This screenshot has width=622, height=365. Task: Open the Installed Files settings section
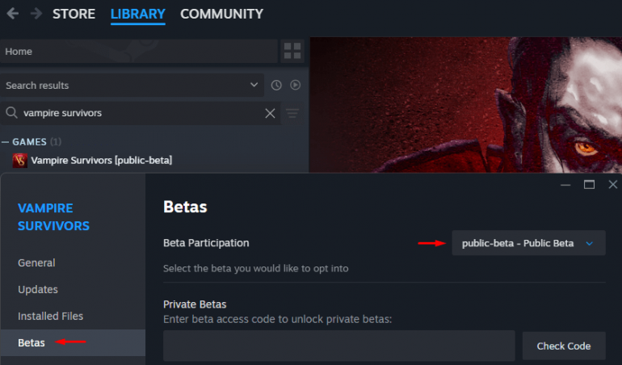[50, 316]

...

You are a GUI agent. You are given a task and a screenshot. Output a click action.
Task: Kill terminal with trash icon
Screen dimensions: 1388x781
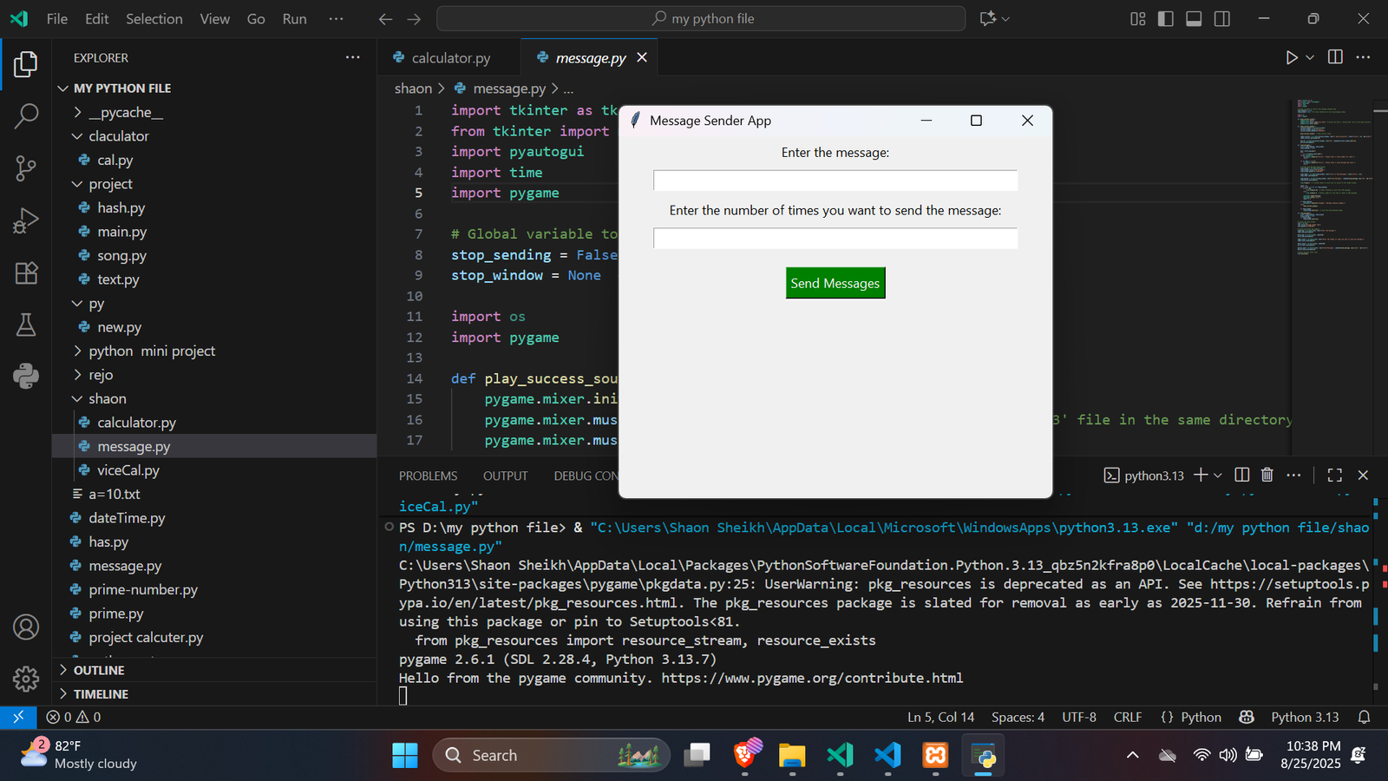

...

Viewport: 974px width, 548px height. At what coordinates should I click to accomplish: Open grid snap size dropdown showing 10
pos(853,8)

Problem to work on:
Copy out the lines of the records beginning with the line that contains "You are a GUI" and ending after the line that contains "Screen dimensions: 1388x781", both of those lines included. Reproduce them unchanged.

Final result:
You are a GUI agent. You are given a task and a screenshot. Output a click action.
Task: Kill terminal with trash icon
Screen dimensions: 1388x781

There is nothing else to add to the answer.